Page MenuHomePhabricator

Chart views sometimes combine multiple numeric results into one
Open, Needs TriagePublic

Description

Minimal reproducer:

#defaultView:LineChart
SELECT ?x ?y ?c WHERE {
  VALUES (?x ?y ?c) {
    (1 1 "")
    (2 2 "")
  }
}

This should show a line from (1,1) to (2,2); instead it shows a single dot at (3,3).

A more realistic example, by @Fnielsen:

#defaultView:LineChart
SELECT ?year (count(distinct ?citing_work) as ?count) ?author ?authorLabel  WHERE {
  VALUES ?author { wd:Q6758402 wd:Q20980928 }
  { 
    SELECT ?author (MIN(?work_year) AS ?first_year) WHERE {
      ?work wdt:P50 ?author .
      ?work wdt:P577 ?work_publication_datetime . 
      BIND(YEAR(?work_publication_datetime) AS ?work_year)
    }
    GROUP BY ?author
  }
  ?work wdt:P50 ?author .
  ?citing_work wdt:P2860 ?work .
  ?citing_work wdt:P577 ?date .
  BIND(YEAR(?date) - ?first_year AS ?year) 
  SERVICE wikibase:label { bd:serviceParam wikibase:language "[AUTO_LANGUAGE],en". }
} 
GROUP BY ?author ?year ?first_year ?authorLabel
ORDER BY (?year)

This should show more than just two points connected by a straight line.

Event Timeline

Restricted Application added a subscriber: Aklapper. · View Herald Transcript

I just got bitten by this, as described here at WD:RAQ.

I was plotting a scatter-plot for the difference in coordinates between two different sources https://w.wiki/36Kk , and got a rogue point that was completely out of scale compared to everything else.

It turned out that a lot of my items had the label "Manor Farmhouse", and the plot had added the value for all such items together. This is not behaviour that I would ever have expected, nor that I desired.

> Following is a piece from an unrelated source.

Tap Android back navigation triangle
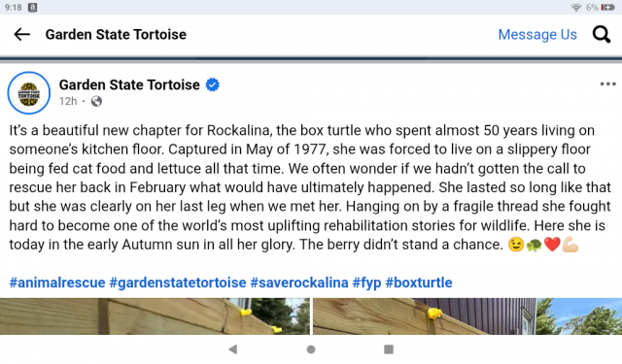The height and width of the screenshot is (364, 622). [x=233, y=349]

It's a definite trap for the unwary -- and even for the wary, it's quite an unexpected burden to have to ensure that all the labels are different -- in so many queries, multiple values may slip past, introducing subtle undermining errors into the query output.

This is a bug, not a feature, and it ought to be sorted out.

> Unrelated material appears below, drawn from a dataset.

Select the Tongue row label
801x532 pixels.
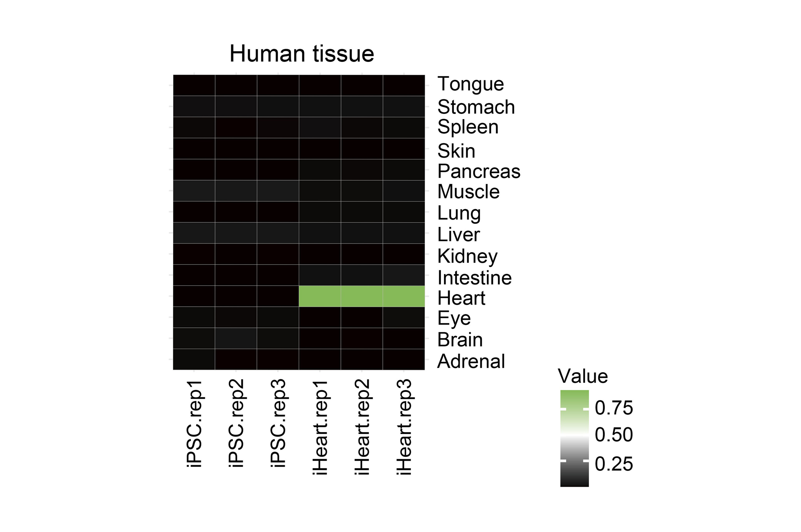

I would also heartily support action on T185476 to allow more flexibility in the way WDQS columns are used as output. It is absurd that only one column can be chosen to describe the points (unlike eg the map display-mode, where multiple columns can be displayed), and it is also really really unhelpful that even that single column cannot be a URL or an item link. This is very poor, and essentially cripples the usefulness of the charts that can be output.

This query looks OK in the "table view" but produces very similar, broken results in the scatterplot view:
https://w.wiki/5YyN

This is likely another manifestation of the bug.